The Agentic Discovery Problem
Media Discovery in an Agentic World: Why Legacy Metadata Alone Won't Save You

Ben Thompson recently published a Stratechery interview with Parag Agrawal, the former Twitter CEO and founder of Parallel, about valuing content on the agentic web.
The immediate implication is for web publishers. There is a bigger implication for media.
Start with these scenarios.
You ask your agent to find something to watch. Not a specific title. A direction. Something tense without violence. Smart but not slow. Some humor. Maybe something that feels like early Spielberg, but less nostalgic. Or a documentary that explains a complex topic without feeling like homework.
How does the agent figure that out?
Or, you remember hearing a podcast segment where Simon Willison talked about dark factories. You do not remember the podcast, the episode or the timestamp. You just remember the topic and person. You ask your agent to find the clip.
Can it?
Right now, probably not reliably.
And the reason is not model intelligence. It is that the content itself is not exposed in a way that lets an agent consistently understand what it is, what it contains, why it matters, and when it is the right match for a particular intent.
That is a real issue for media companies.
The problem is not that media assets lack metadata. They have titles, synopses, cast lists, genres, ratings, runtimes, artwork, reviews, IDs, platform descriptions, and plenty of other descriptive material. But that's not the same as exposing the semantics of a media asset in a predictable, publisher-controlled, machine-readable way that agents can reliably use for discovery.
A synopsis isn't enough. Sure, a synopsis can tell an agent what a film is nominally about. It usually cannot tell the agent what the film feels like, or reliably expose pacing, tone, emotional register, visual style, thematic depth, cultural context, audience fit, and scene-level moments. Most pointedly, it cannot reliably discern why this title is a better match than another title for a specific person in a specific moment. And as agents build deep models of individual taste, the logical next step beyond better matching is content that adapts... versions, formats, presentations, and eventually creative elements tailored to the person receiving them. That's a post for another day, but the foundation is the same: the agent has to understand the content atomically first.
The same problem applies to television, podcasts, news video, sports archives, documentaries, music, audiobooks, educational media, and brand libraries.
Much of that understanding exists somewhere.
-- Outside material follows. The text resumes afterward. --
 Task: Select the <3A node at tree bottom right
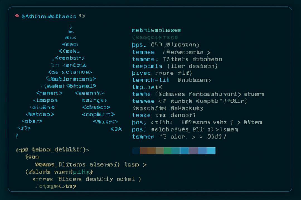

In marketing copy, reviews, IMDb, fan wikis, transcripts, social conversations and the heads of the people who made, programmed, acquired, or marketed the content.
That scattered knowledge is not an agentic discovery strategy.
When agents search, compare, and recommend, do media companies really want them relying on whatever they can infer, or do they want to provide a richer, more authoritative picture of their own content?
Parallel's work points toward a world where agents become a major class of content users. That world is here. Cloudflare's latest data shows that automated bots now account for 57.5% of all HTTP requests to web content globally, versus 42.5% from humans, a threshold CEO Matthew Prince had not expected until 2027.
Agents will not browse a carousel, admire key art, or scroll a feed. They will evaluate options against an intent. For media companies, that raises a hard question: can an agent understand your catalog well enough to recommend it?
Media companies can influence discovery through trailers, artwork, editorial placement, paid promotion, metadata feeds, PR, platform relationships, and recommendation systems. Nonetheless, in an agent-mediated environment, the decision may happen somewhere else entirely.
If that agent cannot access a reliable semantic representation of the asset, the publisher has lost control over how the content is interpreted. A media company may own the asset, but not the agent's understanding of the asset. That gap matters because agentic discovery will not only rank what is popular. It will rank what is legible.
Agent-legible media means more than metadata. It means exposing the meaning, structure, rights, availability, and relevance signals around media assets in a form agents can reliably interpret.
This is not SEO for AI. That framing is too small. The question is can an agent understand our content well enough to know when it is the right answer?
Right now, for most of the industry, the answer is no. When agents become a primary interface for discovery, that will not be a metadata problem.
It will be a distribution and a monetization problem.